Meredith King serves as the Health Policy Analyst at the Center for American Progress. As a member of the health team, King collaborates with staff and senior fellows in advancing a broad range of health issues, including universal health care. Prior to joining the Center, King worked at the Health Assistance Partnership of Families USA, serving as the Medicaid Research Analyst. In that job, she worked with a network of Medicaid ombudsmen and consumer health assistance programs by supplying them the latest research regarding Medicaid policy in their respective states.

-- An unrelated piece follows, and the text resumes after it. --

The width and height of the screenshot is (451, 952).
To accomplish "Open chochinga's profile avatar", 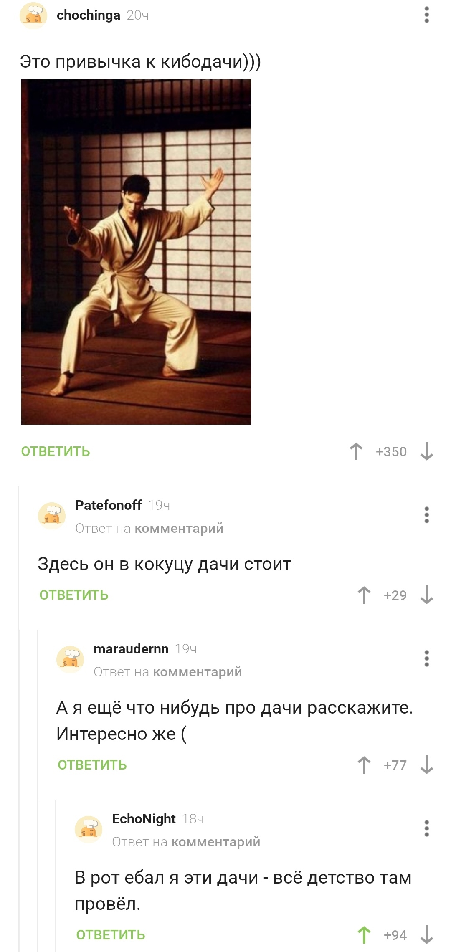I will (33, 15).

King obtained a Bachelor of Arts Degree in Public Policy and American History from Washington and Lee University in 2003. In May 2005, she completed a Masters of Public Policy with a concentration in Social Policy from American University.

Nicole Lurie, M.D., MSPH, is the Director of the RAND Center for Population Health and Health Disparities and Co-Director of the RAND Center for Domestic and International Health Security. She is also a Senior Natural Scientist and the Paul O'Neill Alcoa Professor of Health Policy at RAND. Previously, Dr. Lurie was Professor of Medicine and Public Health at the University of Minnesota, and most recently, Medical Advisor to the Commissioner at the Minnesota Department of Health. From 1998-2001, she served as Principal Deputy Assistant Secretary of Health in the U.S. Department of Health and Human Services.

Throughout her career, Dr. Lurie's research has focused on health services, primarily in the areas of access to and quality of care, managed care, mental health, prevention, and health disparities. She is leading a collaborative effort, centered at RAND, to study the impact of changes in the health care safety net in the District of Columbia, and to develop a collaborative, public-private health data infrastructure for the District and the region. Dr. Lurie attended medical school at the University of Pennsylvania, and completed her residency and MSPH at UCLA, where she was also a Robert Wood Johnson Foundation Clinical Scholar. Dr. Lurie has been a member of several IOM committees and is currently the chair of the IOM Roundtable on Health Disparities. Dr. Lurie is a member of the IOM.